Not for lack of trying, to be perfectly honest. The US mitigation response kept the virus just barely under the disaster threshold, despite major figures in the federal government actively opposing most of those measures at one time or another.
But the vaccines worked, so those rich people got it done. mRNA was a gamble, but it paid off with first trials starting just weeks after the virus was sequenced and first doses entering general patients in nine months instead of the 18 we were originally expecting.
But let's not imagine that the US response wasn't otherwise a disaster, especially when compared to places like Australia and Korea who barely needed to wait for the vaccine at all.
So I see people always pointing out SK and NZ and Australia as great examples of handling the virus but it seems to me that naturally controlling travel through an island* would be much easier to do anyway, also an island is unlikely to end up as a major throughfare? Could this factor into the difference at all?
*I know SK isn't technically an island but for all practical purposes it is.

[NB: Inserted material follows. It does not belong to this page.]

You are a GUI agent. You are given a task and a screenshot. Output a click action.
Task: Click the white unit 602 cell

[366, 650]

A border policy helps stop infection coming in and internal mask+stay at home policies help when the infection is already in the city. Seoul, Sydney and Melbourne all had big outbreaks. The policies they took were effective in bringing the outbreak within the cities under control.
So yes border control helps but you shouldn't also discount policies such as the 'hard lockdowns' https://www.bbc.com/news/world-australia-53289616 where people cannot leave there homes at all for any reason if there's known cases in the immediate area.

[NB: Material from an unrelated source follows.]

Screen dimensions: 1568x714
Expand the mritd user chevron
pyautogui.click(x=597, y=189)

Ok and where is the evidence the spread is significantly due to land border crossings? You really think the U.S. was being infected by Mexicans and Canadians? Refugees? That India is being infected by some or all the countries surrounding them? You must necessarily think these are illegal crossings because legal ones require COVID testing.
All it takes is a critical mass of your own population getting it, followed by wide scale gathering of millions of people with no meaningful mitigations. That's the obvious and simple cause.
How does that square with both Mexico and Canada having significantly milder outbreaks on average? Objectively, aren't we giving it to them and not the reverse?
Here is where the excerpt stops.